REQUIRED TASK 1. Write out the entries below, which follow the passage on joining car parts, reproducing every line without any change.

SOURCE EXCERPT.
What are the three methods of joining?
How are car parts joined?
In the automotive industry, there are a few common ways of joining different parts together. The three most common methods which are practiced by automotive manufacturers are fusion welding, adhesive bonding, and mechanical fasteners. While assembling the Body-In-While (BIW), the most common joining process used would be fusion welding such as shielded metal-arc welding/ MIG welding, or resistance welding such as spot welding.
Why adhesives are used in the automotive industry?
When encountering a weld stack-up issue, a good alternative method of joining materials together is with adhesives and sealants. Adhesive bonding offers improved joint stiffness compared with spot welding and mechanical joining since it produces continuous joining instead of localized, discrete joining. Below are common adhesive joint configurations (A) Single lap joint, (B) double strap joint, (C) stepped lap joint, (D) scarf joint, and (E) double scarf joint:
Sealants are similar to adhesives but they do not provide additional strength to the joint, their main purpose is to prevent water from entering a vehicle. When using adhesives to join two parts together, the most important step to ensure proper bonding is surface preparation. Pretreating a surface before applying an adhesive will help ensure that the adhered surface is cleaned and thus helps wetting and chemical fusion between the two mating parts. Without proper surface preparation, even the best adhesive will not produce a durable, high-strength joint. An example of an automotive adhesive is the urethane structural adhesive which is used to bond the windshield to the BIW.
What is the hemming process?

DATA SUPPLIED.
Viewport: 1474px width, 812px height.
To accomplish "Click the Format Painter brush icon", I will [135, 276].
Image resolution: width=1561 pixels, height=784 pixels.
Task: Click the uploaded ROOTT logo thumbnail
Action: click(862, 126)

REQUIRED TASK 2.
Answer these questions from the passage on joining car parts:
(a) Which three methods does it name as the most common for joining parts?
(b) What is the main purpose of sealants?
(c) Which adhesive does it name for bonding the windshield to the BIW?

TASK SOLUTION 1.
Viewport: 1474px width, 812px height.
To accomplish "Click the Format Painter brush icon", I will [135, 276].
Image resolution: width=1561 pixels, height=784 pixels.
Task: Click the uploaded ROOTT logo thumbnail
Action: click(862, 126)

TASK SOLUTION 2.
(a) Fusion welding, adhesive bonding, and mechanical fasteners.
(b) To prevent water from entering a vehicle.
(c) The urethane structural adhesive.